▸ **TEXTO A LER**:
——

Homossexuais não são de hoje motivos de gozação. Na era viking, os “ergi”– sacerdotes efeminados – eram constantemente ridicularizados pelos guerreiros “machos” que não concebiam a idéia de um homem ter relações sexuais com outros ou ter um jeito feminino de ser.

Poderia falar dos pobres e sua epopéia na escala monetária social, das religiões que divergem da grande massa religiosa e o seu livro de verdades – que infelizmente dita a grande maioria das regras sociais –, dos professores que não recebem nem metade do que deveriam receber e daqueles presos por leis idiotas que ocupam o lugar dos nossos queridos senhores políticos. Mas diferente destas classes – nas quais me incluo em várias – e suas revoluções dispersas, eu não posso perder o foco e não alertar que o fato de serem excluídos da sociedade ideal não é culpa da justiça que não dá direitos e privilégios para este ou àquele marginal. A culpa está em algo fincado nas bases da cultura geral que cria uma concepção tão forte e inconsciente que cega o marginal. O faz sentir-se diferente a ponto de querer suprir as diferenças que o marginalizam com estas leis absurdas, antes de lutar por uma igualdade que já é um direito de cada um – só não se tem o costume de ter direito a exercer o direito. O faz criar um orgulho com teto de vidro com direito a um dos 365 dias do ano para tentar conscientizar aqueles que estão acomodados com uma inconsciência que os torna superiores. Até ajuda, mas não da maneira direta e gradativa, como se tem que ser.

——

▸ **DADOS APRESENTADOS**:
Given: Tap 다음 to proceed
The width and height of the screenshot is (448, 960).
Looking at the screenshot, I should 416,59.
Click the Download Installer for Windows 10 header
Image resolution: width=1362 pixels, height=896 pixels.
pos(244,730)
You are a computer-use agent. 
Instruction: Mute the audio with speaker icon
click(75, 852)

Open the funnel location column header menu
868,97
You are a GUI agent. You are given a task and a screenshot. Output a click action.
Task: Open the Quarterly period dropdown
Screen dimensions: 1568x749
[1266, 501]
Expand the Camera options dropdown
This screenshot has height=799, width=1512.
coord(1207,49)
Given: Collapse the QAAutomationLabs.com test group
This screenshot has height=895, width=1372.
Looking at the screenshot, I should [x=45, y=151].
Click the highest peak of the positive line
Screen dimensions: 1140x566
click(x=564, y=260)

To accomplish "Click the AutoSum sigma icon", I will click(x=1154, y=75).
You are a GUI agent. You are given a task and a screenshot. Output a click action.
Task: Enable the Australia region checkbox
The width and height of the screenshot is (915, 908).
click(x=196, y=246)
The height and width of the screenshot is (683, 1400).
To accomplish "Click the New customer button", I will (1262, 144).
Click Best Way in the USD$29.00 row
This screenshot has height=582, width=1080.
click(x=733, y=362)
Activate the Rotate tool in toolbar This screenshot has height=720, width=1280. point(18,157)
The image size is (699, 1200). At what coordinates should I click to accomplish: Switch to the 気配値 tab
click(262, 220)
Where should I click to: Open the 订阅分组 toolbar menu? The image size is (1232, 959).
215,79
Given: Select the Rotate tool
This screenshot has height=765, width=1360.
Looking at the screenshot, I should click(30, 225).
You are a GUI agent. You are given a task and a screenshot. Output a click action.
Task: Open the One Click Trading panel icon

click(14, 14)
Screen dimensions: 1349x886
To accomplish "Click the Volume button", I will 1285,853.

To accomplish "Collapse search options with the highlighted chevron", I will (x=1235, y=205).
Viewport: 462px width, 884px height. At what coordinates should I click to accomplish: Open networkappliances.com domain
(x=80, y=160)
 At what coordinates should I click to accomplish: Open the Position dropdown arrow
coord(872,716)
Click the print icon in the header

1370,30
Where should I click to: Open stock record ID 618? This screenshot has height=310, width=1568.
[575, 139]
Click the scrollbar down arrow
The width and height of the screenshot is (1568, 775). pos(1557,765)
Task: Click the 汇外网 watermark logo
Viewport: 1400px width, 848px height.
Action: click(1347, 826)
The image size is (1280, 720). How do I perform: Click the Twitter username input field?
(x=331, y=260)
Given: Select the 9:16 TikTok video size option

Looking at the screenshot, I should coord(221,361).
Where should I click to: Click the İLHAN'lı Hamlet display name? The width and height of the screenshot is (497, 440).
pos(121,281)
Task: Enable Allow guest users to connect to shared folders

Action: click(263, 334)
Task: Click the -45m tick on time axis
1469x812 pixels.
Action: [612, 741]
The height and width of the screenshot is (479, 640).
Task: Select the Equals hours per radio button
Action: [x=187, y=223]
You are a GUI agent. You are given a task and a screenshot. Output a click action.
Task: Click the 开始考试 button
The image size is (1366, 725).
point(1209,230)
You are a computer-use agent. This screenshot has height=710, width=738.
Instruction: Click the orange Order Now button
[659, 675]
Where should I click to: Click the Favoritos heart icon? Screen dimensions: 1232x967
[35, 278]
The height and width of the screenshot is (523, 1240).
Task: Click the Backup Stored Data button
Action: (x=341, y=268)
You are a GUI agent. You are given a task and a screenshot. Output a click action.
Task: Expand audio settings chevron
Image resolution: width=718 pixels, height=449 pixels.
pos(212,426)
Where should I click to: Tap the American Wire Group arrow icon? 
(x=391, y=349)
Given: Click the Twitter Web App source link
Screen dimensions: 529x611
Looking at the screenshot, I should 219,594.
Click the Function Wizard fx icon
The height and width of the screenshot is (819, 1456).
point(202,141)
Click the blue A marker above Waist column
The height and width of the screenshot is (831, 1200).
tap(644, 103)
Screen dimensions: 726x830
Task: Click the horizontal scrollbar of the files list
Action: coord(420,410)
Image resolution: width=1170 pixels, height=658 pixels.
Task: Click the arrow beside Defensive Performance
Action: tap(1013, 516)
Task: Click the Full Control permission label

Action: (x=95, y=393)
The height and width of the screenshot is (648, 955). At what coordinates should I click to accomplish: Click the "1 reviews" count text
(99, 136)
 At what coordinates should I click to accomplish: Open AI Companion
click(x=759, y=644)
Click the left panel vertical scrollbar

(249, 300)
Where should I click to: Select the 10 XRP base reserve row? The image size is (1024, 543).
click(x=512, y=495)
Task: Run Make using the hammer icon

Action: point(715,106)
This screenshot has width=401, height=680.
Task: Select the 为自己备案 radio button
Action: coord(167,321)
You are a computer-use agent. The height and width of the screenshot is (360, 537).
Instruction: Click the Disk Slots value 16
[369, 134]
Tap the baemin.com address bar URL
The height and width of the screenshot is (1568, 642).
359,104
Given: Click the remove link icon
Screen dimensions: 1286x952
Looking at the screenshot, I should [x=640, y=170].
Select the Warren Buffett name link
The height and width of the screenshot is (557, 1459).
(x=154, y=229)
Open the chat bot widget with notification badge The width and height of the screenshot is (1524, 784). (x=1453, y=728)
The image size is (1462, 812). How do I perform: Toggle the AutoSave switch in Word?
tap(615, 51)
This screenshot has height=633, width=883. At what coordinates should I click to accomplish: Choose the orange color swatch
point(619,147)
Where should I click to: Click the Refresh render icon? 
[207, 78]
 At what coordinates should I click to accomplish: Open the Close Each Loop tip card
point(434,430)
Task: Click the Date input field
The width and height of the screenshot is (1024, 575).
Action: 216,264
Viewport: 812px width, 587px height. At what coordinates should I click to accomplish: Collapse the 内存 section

——

▸ **TAREFAS A FAZER**:
a: De acordo com o texto a ler, por que os "ergi" eram ridicularizados na era viking? Responda em uma a três frases.
b: Substitua "guerreiros" por "soldados" e reescreva o trecho do texto a ler que começa em "Homossexuais não são" e termina em "feminino de ser.".

▸ **RESPOSTAS ESPERADAS**:
a: Os "ergi" eram ridicularizados porque os guerreiros "machos" não concebiam a ideia de um homem ter relações sexuais com outros ou ter um jeito feminino de ser.

b:
Homossexuais não são de hoje motivos de gozação. Na era viking, os “ergi”– sacerdotes efeminados – eram constantemente ridicularizados pelos soldados “machos” que não concebiam a idéia de um homem ter relações sexuais com outros ou ter um jeito feminino de ser.